Die Arbeit am Grab des Keltenfürsten markiert einen Höhepunkt in Flügens Laufbahn. Heute sind es meist Alltagsgegenstände, die ihren Weg in die Restaurierungswerkstatt des Archäologischen Museums und auf seinen Arbeitstisch finden. Seine Begeisterung ist deshalb nicht gebremst. Da sind zum Beispiel die Grabbeigaben, die in über 150 Gräbern aus dem 7. bis 8. Jahrhundert in Harheim gefunden wurden. „Diese Gräber strotzen nur so von Waffen“, sagt er. „Lanzen, Schwerter, Messer – in was für einer Gesellschaft lebten die Menschen zu einer Zeit, in der Waffen eine so große Rolle spielten? In Gräbern, die 400 bis 500 Jahre älter sind, findet man keine Schwerter oder Messer.“ Flügen wird beinahe philosophisch, als er erzählt, was ihm bei seiner Arbeit durch den Kopf geht. Im Steinarchiv lagern mehrere Jahrtausende Menschheitsgeschichte, unter seinem Mikroskop untersucht er Dinge, die unsere Urahnen in der Hand hielten, die für sie Lebensgrundlage waren. „Eine Steinaxt, welchen einen immensen Wert sie für ihren Besitzer hatte!“, sagt Flügen. „Mit ihr konnte er arbeiten, sich ein Haus bauen. Sie sicherte ihm seine Lebensgrundlage.“
In der Archäologie geht es nicht um die schönen Künste, es geht um den Alltag der Menschen. Die Funde liefern Details über das gesellschaftliche Zusammenleben verschiedener Epochen, anhand von Spuren können Restauratoren ablesen, wie ein Werkzeug, beispielsweise eine antike Steindrehbank, hergestellt wurde. „Wir fragen uns bei jeder Untersuchung: Wie haben die Menschen das damals gemacht?“, erklärt Flügen. Jedes Stück erzähle seine eigene Geschichte. Die, wenn man den Fund mithilfe von Beschreibungen und Bildern nachbaut, heute wieder Realität werden kann und wissenschaftliche Erkenntnisse liefert.
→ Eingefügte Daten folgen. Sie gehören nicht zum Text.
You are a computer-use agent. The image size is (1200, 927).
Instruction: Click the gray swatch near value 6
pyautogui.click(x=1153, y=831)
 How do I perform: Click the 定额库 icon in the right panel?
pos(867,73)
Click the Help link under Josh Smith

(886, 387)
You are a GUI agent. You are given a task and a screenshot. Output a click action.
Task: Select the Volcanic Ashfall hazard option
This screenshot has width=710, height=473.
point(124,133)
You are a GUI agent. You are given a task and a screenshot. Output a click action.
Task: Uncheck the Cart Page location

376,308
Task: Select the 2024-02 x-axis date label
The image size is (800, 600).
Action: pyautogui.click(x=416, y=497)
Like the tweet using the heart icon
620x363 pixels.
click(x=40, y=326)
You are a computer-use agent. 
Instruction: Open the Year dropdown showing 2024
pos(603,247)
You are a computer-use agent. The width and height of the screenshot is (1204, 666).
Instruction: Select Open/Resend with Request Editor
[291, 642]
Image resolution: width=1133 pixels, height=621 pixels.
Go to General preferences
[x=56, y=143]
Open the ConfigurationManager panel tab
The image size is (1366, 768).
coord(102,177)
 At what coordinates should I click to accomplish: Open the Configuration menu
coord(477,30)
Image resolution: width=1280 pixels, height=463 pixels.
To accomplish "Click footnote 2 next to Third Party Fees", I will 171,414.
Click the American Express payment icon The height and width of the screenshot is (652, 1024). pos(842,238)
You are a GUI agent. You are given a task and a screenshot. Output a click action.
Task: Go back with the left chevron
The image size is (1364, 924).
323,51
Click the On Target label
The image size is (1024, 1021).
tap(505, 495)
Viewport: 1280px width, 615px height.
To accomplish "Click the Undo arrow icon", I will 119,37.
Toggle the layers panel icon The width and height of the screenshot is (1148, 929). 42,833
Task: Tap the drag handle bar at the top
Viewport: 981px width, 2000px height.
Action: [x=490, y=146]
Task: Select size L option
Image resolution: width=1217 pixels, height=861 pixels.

„Dieser tiefe Einblick in die Geschichtsforschung“ – Thomas Flügen empfindet seinen Beruf als Privileg. Als Berufung sowieso. Auch in seiner Freizeit lassen ihn antike Steine oder Gegenstände nicht los. Wenn er zum Beispiel mit seiner Familie nach Rom reist. Oder mit seinem Sohn einen Bogen baut. Als der vor ein paar Jahren fragte, wie man ein solches Gerät denn herstelle, bauten Vater und Sohn einen Bogen. Nicht zu Hause, in einem Kurs. Und testen ihn dann nicht im Garten, sondern im Bogenschützenverein. Auch da ist der Restaurator Perfektionist.